US20250191286
2025-06-12
Physics
G06T17/00
The patent application discusses a novel approach to generating three-dimensional (3D) content from text input, addressing the limitations of existing models. Traditional text-to-3D models require multiple views to be individually generated and optimized, which is computationally expensive and time-consuming. The innovation leverages a feed-forward neural network to generate 3D scenes from labeled voxels, significantly reducing the computational cost and enabling the creation of larger 3D scenes.
This technology falls under the domain of 3D content generation. Initially, machine learning models were designed to convert text descriptions into images. These models have evolved to support 3D content generation, but current solutions face challenges such as high computational demands and limited user control. The need for improved methods led to the development of a feed-forward neural network capable of generating comprehensive 3D scenes from voxel data.
The disclosed method involves a feed-forward neural network that processes labeled voxels to create a 3D representation of a scene. This representation is then used to generate two-dimensional (2D) images from various viewpoints. By utilizing style codes and pseudo-ground truth images, the network can produce realistic 2D images efficiently. This approach allows for rapid scene rendering, making it suitable for applications like architectural design and game development.
The method begins with inputting labeled voxels into a feed-forward neural network, which generates a 3D scene representation. Users can manually provide these voxel descriptions, assembling blocks to depict the scene. The network processes the data in a single step, ensuring efficiency. Once the 3D representation is created, it can be used to generate 2D images from specified viewpoints, offering flexibility in rendering different perspectives.

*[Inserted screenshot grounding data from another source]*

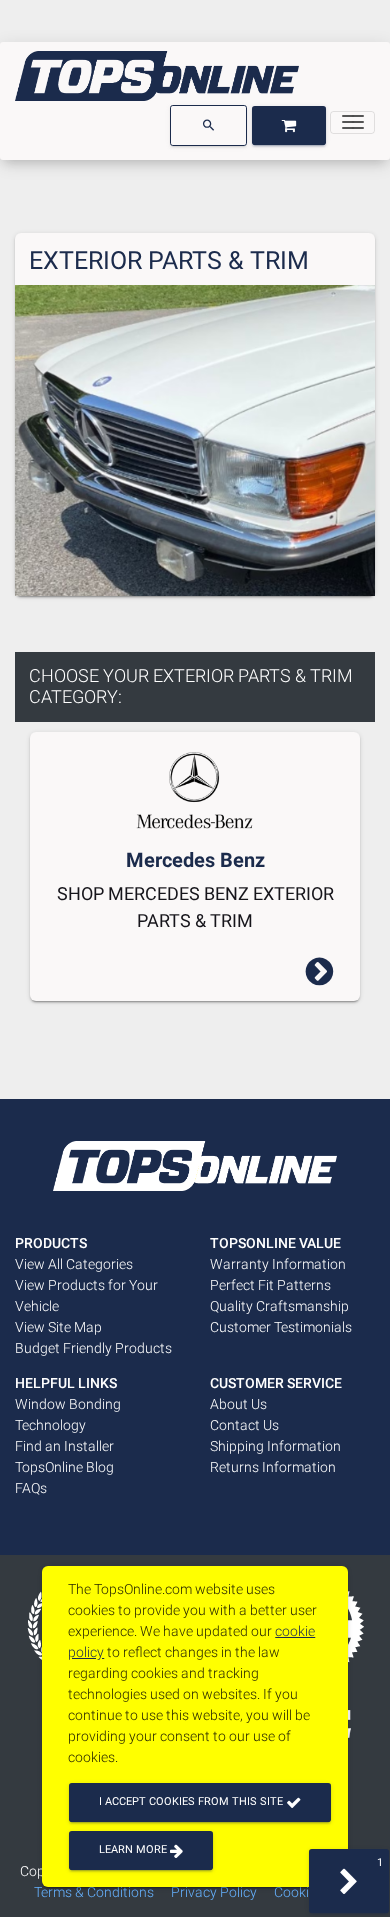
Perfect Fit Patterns (270, 1285)
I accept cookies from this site (192, 1801)
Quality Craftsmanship (279, 1306)
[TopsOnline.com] (157, 76)
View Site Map (58, 1327)
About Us (238, 1404)
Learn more (134, 1849)
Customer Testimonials (281, 1327)
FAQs (31, 1488)
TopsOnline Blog (64, 1467)
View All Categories (74, 1264)
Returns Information (273, 1467)
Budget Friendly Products (93, 1348)
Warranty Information (278, 1264)
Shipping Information (275, 1446)
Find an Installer (64, 1446)
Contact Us (244, 1425)
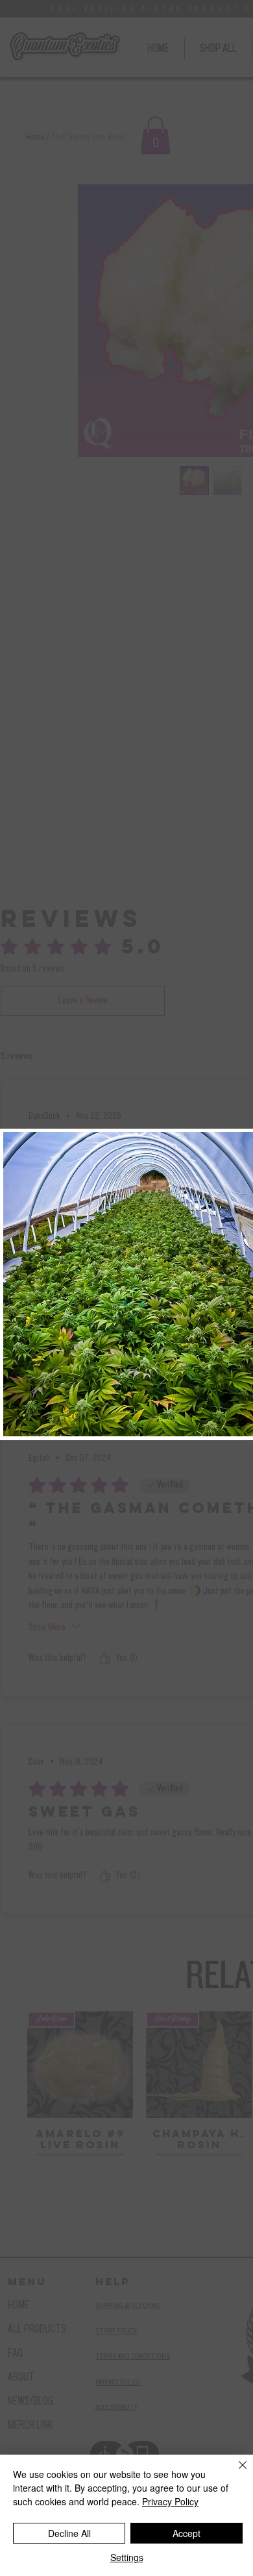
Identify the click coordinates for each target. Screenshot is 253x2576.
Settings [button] (126, 2557)
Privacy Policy (170, 2501)
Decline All (69, 2533)
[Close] (234, 2472)
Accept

Potential applications include architectural design, where rapid prototyping of buildings or cities is beneficial, and game design, allowing easy scene construction by artists or players. The system comprises a neural network that processes voxel inputs and style codes to produce 3D representations. These are then rendered into 2D images using techniques like neural radiance field rendering. This method simplifies the complex workflow associated with traditional 3D design, broadening accessibility for users.